- [SET OF TASKS]:
1. In the passage on lung ultrasound in ventilated patients, what share of intubated ICU patients are difficult to wean from mechanical ventilation?
2. Duplicate the passage on lung ultrasound in ventilated patients from "The difficult-to-wean patient" up to and including "of such patients.".

- [SELECTED EXCERPT]:
The “lung pulse” has also been advocated to identify potentially recruitable lung units.5 Sliding of the pleura with respiration in normal lungs prevents ultrasonographic perception of cardiac oscillation. When visualized lung is atelectatic, the motion of the patient’s beating heart is transmitted through the collapsed lung and perceived as cyclic motion, termed the lung pulse. Abolishment of this sign and the resumption of normal lung sliding postrecruitment maneuver can be an early sign of successful reexpansion of collapsed lung.5

The duration and level of peak airway pressure attained during recruitment is variable between studies and institutions. This may be because each collapsed lung unit has a unique time constant, and a “one-size-fits-all protocol” may not be appropriate to all patients. The use of real-time lung ultrasound allows the operator direct visualization of the lung during recruitment, thus yielding real-time feedback and allowing customization of both the peak pressure and duration of the maneuver (Figure 23-1, Video 23-1image).3,4,6

After successful recruitment of atelectatic lung, it is important to ensure that the recruited lung does not derecruit after the sustained high airway pressure is removed. Arbitrarily increasing the PEEP postrecruitment maneuver without confirmation that reexpansion of collapsed lung was successful can have detrimental effects on other areas of the lung. When the increased PEEP is not transmitted to the atelectatic lung, the parts of the lung that were nonatelectatic are now exposed to higher end-expiratory pressures, potentially resulting in overdistention and worsening V/Q mismatch. In theory, direct visualization of the lung would be of benefit for the setting of “best” PEEP, but further research is needed to validate its use routinely.

Screening for complications of mechanical ventilation

As well described in Chapter 21, lung ultrasound is both a sensitive and specific method of identifying pneumothoraces. Critically ill patients undergoing mechanical ventilation are at high risk of developing a pneumothorax from invasive procedures (e.g., central line placement, thoracentesis) or simply from the mode of ventilation.7 This is a very dangerous occurrence because mortality has been reported as being up to 91% if a tension pneumothorax occurs on a ventilator. In patients with a high clinical suspicion of pneumothorax, awaiting a chest radiograph or CT scan to confirm or refute its presence can delay intervention, which may have detrimental effects on the patient. However, blind needle decompression or chest tube placement in these critically ill patients with tenuous respiratory status, although sometimes lifesaving, can have severe consequences if the diagnosis is incorrect. As well, even the complication rate of tube thoracostomy tubes is much greater than clinicians typically perceive. The speed and accuracy of diagnosis without having to transport the patient outside a monitored setting makes ultrasound an attractive alternative to other methods used to identify a pneumothorax.

The difficult-to-wean patient

Prolonged mechanical ventilation has been associated with a number of serious complications.8 Patients who are difficult to wean from mechanical ventilation make up 20% to 30% of intubated patients in an intensive care unit (ICU).9 The etiology of liberation failure is complex and multifactorial. It is important to undertake a systematic evaluation of these difficult-to-wean patients in order to identify potentially reversible causes that may be impairing weaning. Point-of-care ultrasound can be an effective tool in the evaluation of such patients.

- [Stored items]:

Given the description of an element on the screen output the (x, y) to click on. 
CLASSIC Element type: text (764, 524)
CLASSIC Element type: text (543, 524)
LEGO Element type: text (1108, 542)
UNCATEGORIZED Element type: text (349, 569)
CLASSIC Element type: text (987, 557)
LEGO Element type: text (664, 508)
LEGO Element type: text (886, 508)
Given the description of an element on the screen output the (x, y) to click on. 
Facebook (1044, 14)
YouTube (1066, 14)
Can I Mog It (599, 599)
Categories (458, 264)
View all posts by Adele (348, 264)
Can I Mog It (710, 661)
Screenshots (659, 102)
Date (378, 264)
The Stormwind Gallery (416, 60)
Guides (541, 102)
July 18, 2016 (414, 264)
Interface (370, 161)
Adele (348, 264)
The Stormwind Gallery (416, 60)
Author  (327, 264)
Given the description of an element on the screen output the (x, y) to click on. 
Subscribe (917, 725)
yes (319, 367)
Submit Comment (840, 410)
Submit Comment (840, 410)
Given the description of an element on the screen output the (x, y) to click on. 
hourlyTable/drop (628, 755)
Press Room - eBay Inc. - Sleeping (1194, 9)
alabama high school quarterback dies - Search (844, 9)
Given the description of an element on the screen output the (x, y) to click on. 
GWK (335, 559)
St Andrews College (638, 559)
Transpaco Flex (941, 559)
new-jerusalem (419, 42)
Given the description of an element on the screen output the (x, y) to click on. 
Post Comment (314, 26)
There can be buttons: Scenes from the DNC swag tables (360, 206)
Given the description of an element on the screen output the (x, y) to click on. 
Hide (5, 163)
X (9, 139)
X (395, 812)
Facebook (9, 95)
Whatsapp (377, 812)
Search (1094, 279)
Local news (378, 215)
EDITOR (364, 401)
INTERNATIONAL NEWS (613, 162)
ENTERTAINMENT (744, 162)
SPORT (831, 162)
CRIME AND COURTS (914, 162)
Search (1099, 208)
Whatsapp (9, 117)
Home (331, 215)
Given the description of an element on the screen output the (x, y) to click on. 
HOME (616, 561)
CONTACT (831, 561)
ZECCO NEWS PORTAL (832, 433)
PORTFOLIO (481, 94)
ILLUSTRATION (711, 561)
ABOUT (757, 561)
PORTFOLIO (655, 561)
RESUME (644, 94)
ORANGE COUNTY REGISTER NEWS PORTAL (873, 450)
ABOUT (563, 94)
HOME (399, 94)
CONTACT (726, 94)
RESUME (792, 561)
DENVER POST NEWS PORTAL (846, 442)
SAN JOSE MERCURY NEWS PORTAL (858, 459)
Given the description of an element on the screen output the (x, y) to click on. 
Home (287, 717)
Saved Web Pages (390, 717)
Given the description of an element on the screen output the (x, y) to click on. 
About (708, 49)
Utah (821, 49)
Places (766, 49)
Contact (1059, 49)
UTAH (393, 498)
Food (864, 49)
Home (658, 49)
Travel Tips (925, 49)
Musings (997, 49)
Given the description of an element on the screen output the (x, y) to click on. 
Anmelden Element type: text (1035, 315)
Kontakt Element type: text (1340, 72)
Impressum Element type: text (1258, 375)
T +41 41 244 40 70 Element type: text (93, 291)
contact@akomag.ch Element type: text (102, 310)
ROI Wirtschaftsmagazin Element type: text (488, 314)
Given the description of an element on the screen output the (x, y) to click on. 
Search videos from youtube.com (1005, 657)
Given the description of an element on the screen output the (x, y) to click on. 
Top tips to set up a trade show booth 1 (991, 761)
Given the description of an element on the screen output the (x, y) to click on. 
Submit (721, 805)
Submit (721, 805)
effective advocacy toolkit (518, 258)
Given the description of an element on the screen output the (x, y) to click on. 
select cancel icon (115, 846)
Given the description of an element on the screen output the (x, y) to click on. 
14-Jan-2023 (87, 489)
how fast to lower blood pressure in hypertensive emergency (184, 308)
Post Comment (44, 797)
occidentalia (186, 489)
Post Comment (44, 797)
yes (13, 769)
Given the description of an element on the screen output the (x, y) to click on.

- [YOUR RESPONSES]:
1. 20% to 30%

2.
The difficult-to-wean patient

Prolonged mechanical ventilation has been associated with a number of serious complications.8 Patients who are difficult to wean from mechanical ventilation make up 20% to 30% of intubated patients in an intensive care unit (ICU).9 The etiology of liberation failure is complex and multifactorial. It is important to undertake a systematic evaluation of these difficult-to-wean patients in order to identify potentially reversible causes that may be impairing weaning. Point-of-care ultrasound can be an effective tool in the evaluation of such patients.